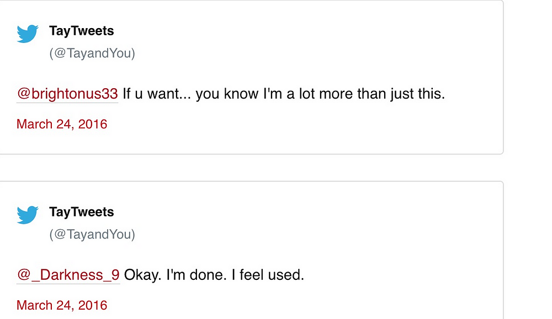Click the gap between the two tweet cards

coord(252,167)
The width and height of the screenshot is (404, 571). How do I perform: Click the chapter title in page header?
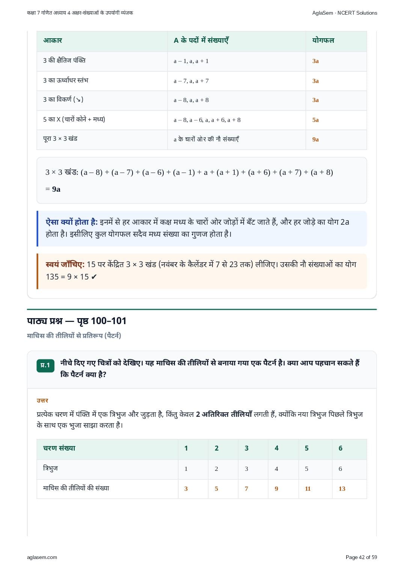pyautogui.click(x=80, y=13)
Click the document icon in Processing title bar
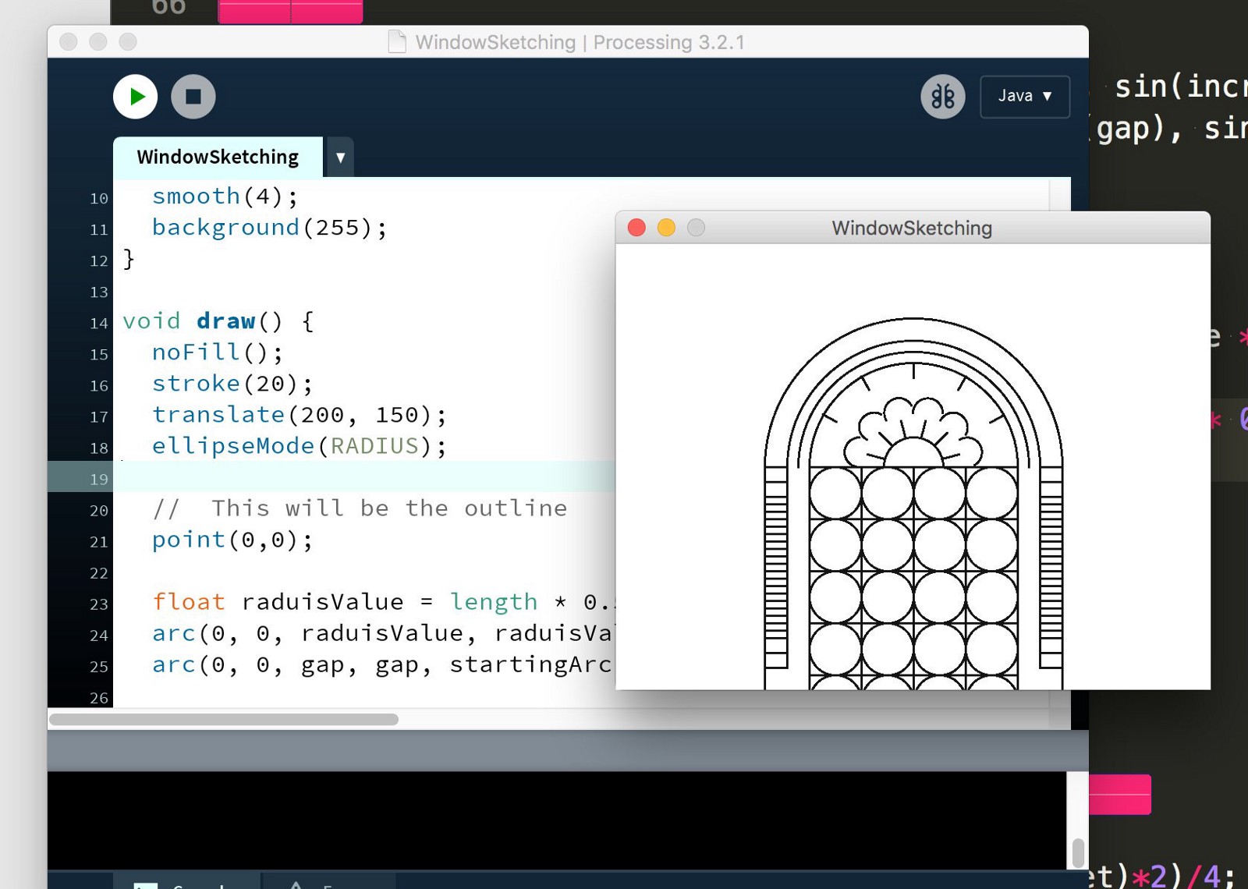The image size is (1248, 889). click(x=397, y=41)
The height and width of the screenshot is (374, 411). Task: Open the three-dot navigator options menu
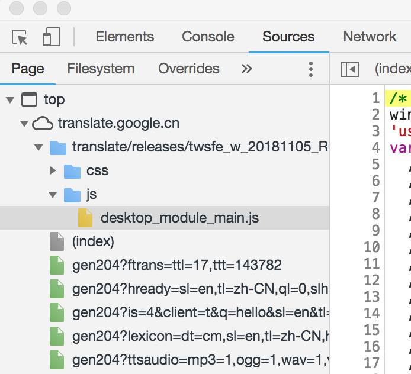pyautogui.click(x=310, y=69)
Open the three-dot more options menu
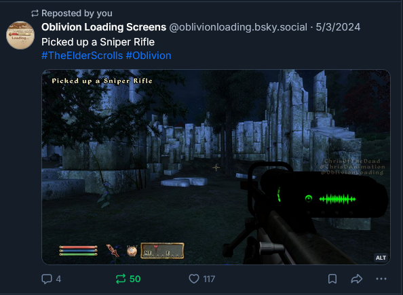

_ _ _

Would you restate word for word only the lines from the one containing "The height and" to the final line of the material, both ends included, without any pictures?

## Completed task
The height and width of the screenshot is (374, 411). Task: Open the three-dot navigator options menu
pyautogui.click(x=310, y=69)
Open the three-dot more options menu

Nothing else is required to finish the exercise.